Esta postura possui amparo legal no preâmbulo do Art. 231 da Constituição Federal de 1988, que reconhece nossa organização social, costumes, línguas, crenças e tradições, e os direitos originários sobre as terras que tradicionalmente ocupamos. Ao reconhecer nossa organização social, o Estado Brasileiro reconhece a particular dinâmica política e as instâncias tradicionais para a tomada de decisões de cada povo originário e suas comunidades.
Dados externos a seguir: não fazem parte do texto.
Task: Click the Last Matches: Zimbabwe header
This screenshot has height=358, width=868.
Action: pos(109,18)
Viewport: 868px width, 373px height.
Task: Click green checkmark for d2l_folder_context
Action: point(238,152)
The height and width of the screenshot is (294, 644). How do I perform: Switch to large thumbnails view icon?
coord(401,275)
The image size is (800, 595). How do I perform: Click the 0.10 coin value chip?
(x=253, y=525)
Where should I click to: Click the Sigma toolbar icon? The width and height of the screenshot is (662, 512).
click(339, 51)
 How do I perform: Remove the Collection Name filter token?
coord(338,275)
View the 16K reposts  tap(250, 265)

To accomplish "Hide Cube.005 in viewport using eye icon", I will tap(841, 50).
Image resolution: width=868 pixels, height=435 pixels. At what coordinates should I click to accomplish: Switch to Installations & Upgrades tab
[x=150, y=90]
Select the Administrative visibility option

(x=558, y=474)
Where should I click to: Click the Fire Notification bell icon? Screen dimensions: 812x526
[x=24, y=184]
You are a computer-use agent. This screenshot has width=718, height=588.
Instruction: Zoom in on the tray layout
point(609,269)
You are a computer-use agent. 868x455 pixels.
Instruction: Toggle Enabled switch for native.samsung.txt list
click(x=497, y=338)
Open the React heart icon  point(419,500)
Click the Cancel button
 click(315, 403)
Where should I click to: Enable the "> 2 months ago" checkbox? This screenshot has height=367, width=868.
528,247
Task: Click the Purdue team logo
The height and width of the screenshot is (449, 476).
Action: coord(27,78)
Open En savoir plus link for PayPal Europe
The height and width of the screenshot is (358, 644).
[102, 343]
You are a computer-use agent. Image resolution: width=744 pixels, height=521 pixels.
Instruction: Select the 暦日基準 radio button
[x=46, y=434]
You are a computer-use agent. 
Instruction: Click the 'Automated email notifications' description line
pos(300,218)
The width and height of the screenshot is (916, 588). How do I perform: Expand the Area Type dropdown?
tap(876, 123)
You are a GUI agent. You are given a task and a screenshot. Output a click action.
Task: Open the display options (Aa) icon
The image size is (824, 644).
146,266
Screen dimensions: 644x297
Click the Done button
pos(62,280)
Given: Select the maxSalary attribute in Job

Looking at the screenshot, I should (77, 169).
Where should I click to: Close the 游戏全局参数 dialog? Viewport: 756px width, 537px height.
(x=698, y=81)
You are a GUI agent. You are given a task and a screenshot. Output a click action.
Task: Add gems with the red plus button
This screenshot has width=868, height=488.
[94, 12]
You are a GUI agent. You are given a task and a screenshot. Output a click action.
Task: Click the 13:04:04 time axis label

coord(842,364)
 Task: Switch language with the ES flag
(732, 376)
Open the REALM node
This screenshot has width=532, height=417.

Portanto, desrespeitar a maneira de agir e as decisões do Conselho do Povo Terena e de outras entidades tradicionais denota contradição e ausência de coerência por parte da Sra. Sônia Guajajara e do Sr. Luiz Henrique Eloy Amado e aliados. Eles dão a entender que não estariam apenas na posição de agentes ou servidores públicos do MPI, mas que seriam o próprio Estado nacional em carne e osso.
A crítica apresentada considera as frequentes ações regionais dos dois representantes do referido Ministério, os quais por vezes não atendem a convites para participarem de nossas assembleias e costumam visitar o estado para lançarem candidaturas políticas em tempos de eleições. As mesmas candidaturas, definidas em espaços outros que não no movimento indígena, não contam com o respaldo da imensa maioria de nossas lideranças tradicionais. Além disso, eles e seus aliados costumam impor ao Conselho do Povo Terena uma lógica política do mundo dos purutuye (“brancos” ou não indígenas na língua mãe), que contraria nossas articulações e instâncias tradicionais de decisões. Exemplo disso foi o que aconteceu no segundo semestre de 2023, durante a 16ª Grande Assembleia do Povo Terena, realizada na Aldeia Cabeceira, localizada no município de Nioaque, ocasião em que deliberamos a respeito da indicação de nova representação junto ao Conselho Nacional de Política Indigenista (CNPI). Intromissões dessa natureza causam cisões e conflitos internos, e, por conseguinte, buscam enfraquecer e tutelar o movimento indígena regional e nacional.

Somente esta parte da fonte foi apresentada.